The intention was to make the law “less problematic” in cases such as home invasions or other acts of violence, Daviau says.

“But of course the question has become what is considered reasonable in the circumstances,” she says.

And circumstances may include the location of the incident, such as in rural areas where police response times may be longer than in an urban locale, Daviau says.

“Maybe the reasonable circumstances in Alberta are different than what are reasonable in downtown Toronto,” she says.

“Certainly the test, because it is so broad or because it’s phrased in that way, allows for different circumstances being treated differently,” she says.

Daviau says she thinks it will be interesting studying an event in minute detail — an incident that occurred within seconds and the perceptions of the event by people who were involved and trying to determine what is reasonable in the circumstances.

“We’re talking about seconds, we’re talking about reaction,” she says. “If you find yourself an accused and someone was killed, what was reasonable to you in the sobering light of day might not appear reasonable to others.”

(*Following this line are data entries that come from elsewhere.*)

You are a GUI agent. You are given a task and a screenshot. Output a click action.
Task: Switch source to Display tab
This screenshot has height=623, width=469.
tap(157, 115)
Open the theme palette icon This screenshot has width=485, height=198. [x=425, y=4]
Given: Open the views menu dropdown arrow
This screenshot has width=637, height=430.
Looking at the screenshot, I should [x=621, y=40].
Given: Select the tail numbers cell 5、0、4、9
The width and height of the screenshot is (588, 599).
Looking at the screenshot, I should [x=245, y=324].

“I still think it has its limitations,” Daviau says. “I don’t want to leave the impression it’s an easy defence. People will point to what happened in Hamilton, what happened out West. It’s not such an available defence that anybody can use it.

“When you’re in the realm of self-defence, you have no other option,” she says. “If it’s reasonable in the circumstances, then one would presume you really had no other option. If you had an option to leave unharmed and you didn’t, then arguably it’s not reasonable,” she says.

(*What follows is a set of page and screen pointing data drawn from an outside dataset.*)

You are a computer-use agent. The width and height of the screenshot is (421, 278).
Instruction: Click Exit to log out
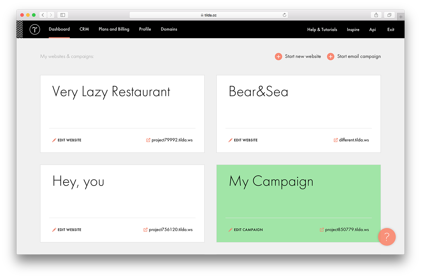(x=391, y=30)
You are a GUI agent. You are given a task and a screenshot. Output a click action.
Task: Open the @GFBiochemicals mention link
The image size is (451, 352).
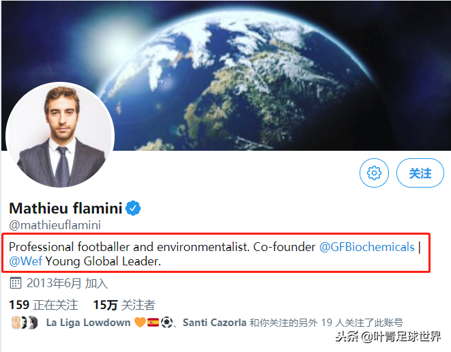(367, 246)
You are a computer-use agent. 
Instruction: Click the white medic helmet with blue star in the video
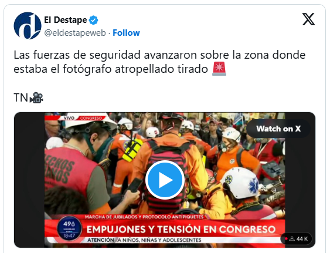point(241,183)
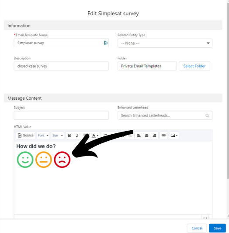Toggle bold formatting in the HTML editor

(x=69, y=136)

“It certainly brings up an interesting argument about the availability of firearms,” Daviau says. “If you have a firearm and you know the perpetrator isn’t armed or has a bat, was it reasonable for you to use the firearm? I would argue that it depends upon the circumstances in the sense of how close you were to the person. Where were you when you fired the shot? Were you in a space you couldn’t escape from?”

She says the new Criminal Code provisions allow for the circumstances to deal with scenarios where an intruder doesn’t have a gun, but the resident does. “It doesn’t make the use of the gun unreasonable.”

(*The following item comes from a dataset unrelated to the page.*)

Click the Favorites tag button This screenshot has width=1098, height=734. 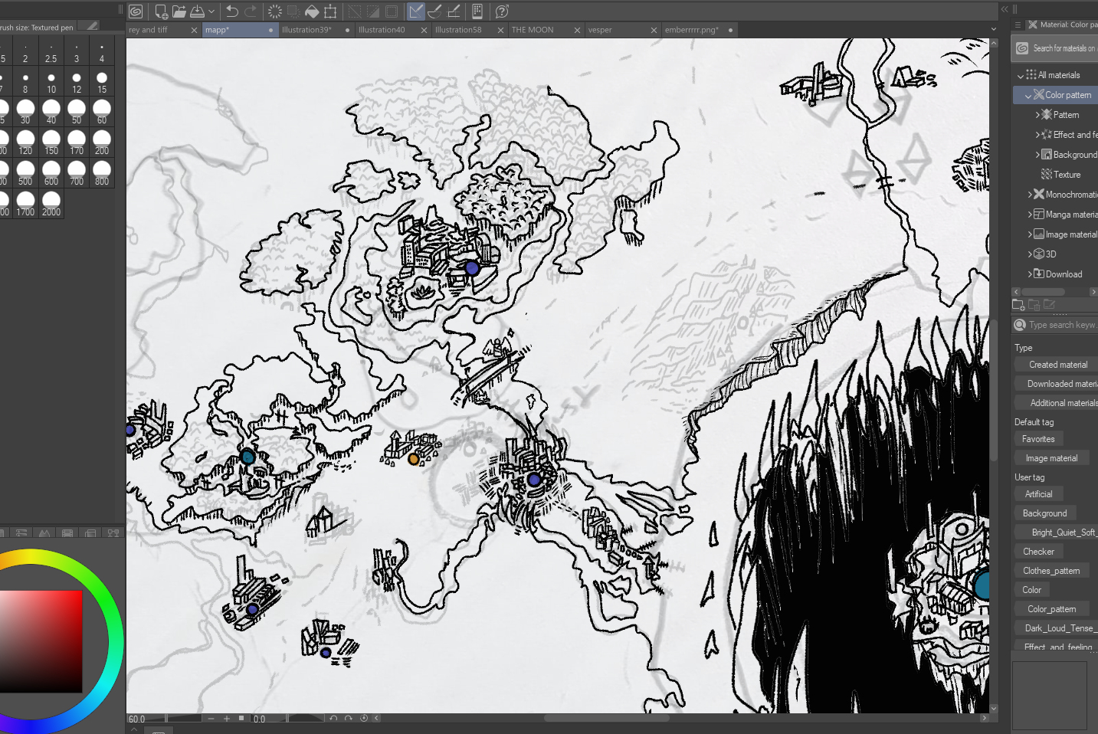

In the Hamilton case, the homeowner’s belief that the other person had a gun is one of the circumstances the jury had to consider, Daviau says.

“We don’t have the same rights as in the U.S. in the sense that if someone shows up uninvited onto to your property, you’re entitled to shoot him,” she says. “That’s not the law here, nor should it be. But you’re starting to see cases where you have unarmed people on properties and they’re being shot at.

“To what extent are you able to defend yourself from a perceived attack?” Daviau asks.

She says people who find themselves charged in a possible self-defence situation should turn to counsel with experience in homicide trials.

“People get confused between provocation and self-defence,” Daviau explains. “They are two very different defences. Self-defence can get you acquitted. Provocation can reduce murder to manslaughter.”

Sometimes, however, they go hand-in-hand, she says.

The defence team has to rely on more than a statement claiming self-defence while testifying.

“There has to be a real consideration of the circumstances,” Daviau says.

The key to a robust defence is gathering information and evidence that supports the client’s account, she says.

“You need to start early in the brief. You can’t wait until a week before trial,” Daviau says. “You need to prepare the client to testify because if they’re going to raise self-defence, they are going to have to get into the witness box and they better be prepared to testify.

“You’re going to need counsel who is able to do that because if the jury or the judge doesn’t believe your story, you’re not going to be able to rely on that defence,” she says. “I think who you choose as a lawyer is important from that perspective.”

Daviau offers a final piece of advice relating to the beginning of any case — the arrest.

“Even if it’s self-defence, my advice to my client is to say nothing,” Daviau says. “Let the lawyer put the story together. The arrest is not the time to plead your case.”